Relief flutters in Koushirou's heart to see how natural, easy Taichi's smile comes today. He had been smiling yesterday, too, one of the last times Koushirou had seen him, but it hadn't quite reached his eyes the same way and Koushirou knew it for what it was: A show.

"Don't worry," he'd said in a world that was a perfectly pitched in darkness save for the light cutting down through the ruins between them. Taichi had coughed, worryingly so, rubble flaking in his hair. Around the bend of his arm a younger boy had peered up at Koushirou, bright blue eyes wide and terrified.

They were all terrified.

"Don't worry," Taichi had shouted again. There was blood dripping from his hairline where the plaster of the building had cut him on it's way down. A tremor had run through the length of his arm where'd he lifted it to give Koushirou-- Ladybug -- a reassuring thumbs-up.

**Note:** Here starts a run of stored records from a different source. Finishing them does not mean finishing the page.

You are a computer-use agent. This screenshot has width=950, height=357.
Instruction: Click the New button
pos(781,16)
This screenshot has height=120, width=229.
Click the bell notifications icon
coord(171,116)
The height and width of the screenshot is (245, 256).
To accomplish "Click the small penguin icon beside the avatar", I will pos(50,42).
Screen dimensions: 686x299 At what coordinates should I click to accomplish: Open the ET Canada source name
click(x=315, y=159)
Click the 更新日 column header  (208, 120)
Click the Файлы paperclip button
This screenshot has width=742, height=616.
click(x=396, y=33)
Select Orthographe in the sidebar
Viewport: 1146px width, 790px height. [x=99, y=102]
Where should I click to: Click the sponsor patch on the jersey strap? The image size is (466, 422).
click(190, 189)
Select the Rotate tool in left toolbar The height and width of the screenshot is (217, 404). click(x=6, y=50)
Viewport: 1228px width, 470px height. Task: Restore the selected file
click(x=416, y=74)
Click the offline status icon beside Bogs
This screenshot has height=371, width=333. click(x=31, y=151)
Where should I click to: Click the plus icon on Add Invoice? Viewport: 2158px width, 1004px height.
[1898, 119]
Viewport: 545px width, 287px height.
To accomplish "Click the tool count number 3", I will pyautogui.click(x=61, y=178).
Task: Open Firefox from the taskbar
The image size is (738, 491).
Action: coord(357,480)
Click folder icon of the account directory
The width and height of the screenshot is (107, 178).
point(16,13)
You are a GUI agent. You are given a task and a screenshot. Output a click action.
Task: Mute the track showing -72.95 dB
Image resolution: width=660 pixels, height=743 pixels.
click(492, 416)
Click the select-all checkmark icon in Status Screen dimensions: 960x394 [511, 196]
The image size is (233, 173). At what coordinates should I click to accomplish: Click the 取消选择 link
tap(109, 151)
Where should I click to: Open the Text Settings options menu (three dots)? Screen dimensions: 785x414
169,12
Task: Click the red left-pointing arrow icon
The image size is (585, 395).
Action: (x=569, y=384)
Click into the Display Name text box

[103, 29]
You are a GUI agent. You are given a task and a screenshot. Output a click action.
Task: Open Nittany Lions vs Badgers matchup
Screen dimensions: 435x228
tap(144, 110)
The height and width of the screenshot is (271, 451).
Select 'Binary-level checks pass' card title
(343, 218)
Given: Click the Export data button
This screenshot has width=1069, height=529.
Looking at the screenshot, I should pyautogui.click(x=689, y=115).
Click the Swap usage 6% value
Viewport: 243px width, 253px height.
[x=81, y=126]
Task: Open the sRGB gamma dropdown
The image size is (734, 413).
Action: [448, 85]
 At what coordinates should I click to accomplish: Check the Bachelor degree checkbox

"I've got him," he'd said, resolutely, smiling up at Koushirou as if he'd been talking about taking on a larger part of a school project and not a partially collapsed ceiling, "so you can save all of us now."

Taichi was someone who was meant to be a hero. Had been one when it counted. It is not the first time since transforming that Koushirou wonders if the universe had been on a holiday when it chose him instead.

In the dimly lit bakery, Taichi's smile is one that challenges an August sun and it sets Koushirou's skin ablaze when it turns on him. He can understand the way deers fall stalk still when caught dead on by such a brilliant light. Taichi's eyes droop down and come back up to linger on his face. "Did you just wake up?"

"Yes," Koushirou replies. His voice sounds too high and he flushes. The realization crashes on him a moment later and Koushirou touches the top of his head, his imagination probably more generous than the actual state of his hair. "No!"

Taichi's smile drops. He glances at Koushirou's mother for a moment. She busies herself arranging the day old bread by the counter in no particular layout. Taichi turns back to him.

"They're nice pajamas, by the way," he says. It sounds so kind, so genuine coming from him. And if it were anyone but Taichi in his house complimenting him, looking so ungodly attractive in his running sweats, Koushirou might have accepted it graciously.

Upstairs the kettle belts out a high pitched scream. He has never felt such camaraderie before in his life, but Koushirou chases the whistle up the stairs, shouting an apology behind him.

He manages to click off the burner before hustling back in to his room, slumping against the door as if barricading it against an assailant. The thumping in his chest doesn't seem to notice any difference.

"Is everything okay?" Tentomon asks him, nervously fluttering above his head.

Koushirou exhales. "Tell me, Tentomon," he pleads, "if we transformed right now, could I erase everyone's memories of the last hour?"

Tentomon buzzes in the air. Koshirou imagines him with eyebrows and how tightly they'd be pressed together, wonders if bugs could even get wrinkles. "I apologize, Koushirou," he comes back with, "that is not how it operates."

"How unconstructive!" Koushirou groans, thumping his head against the door. "I can't even save myself."

Notes:

This will, in theory, be a series of interconnected one shots exploring the world of Digimon through the lense of Koushirou Izumi being the Miraculous Hero, Ladybug-- as inspiration strikes. Pieces may be added outside of chronological order.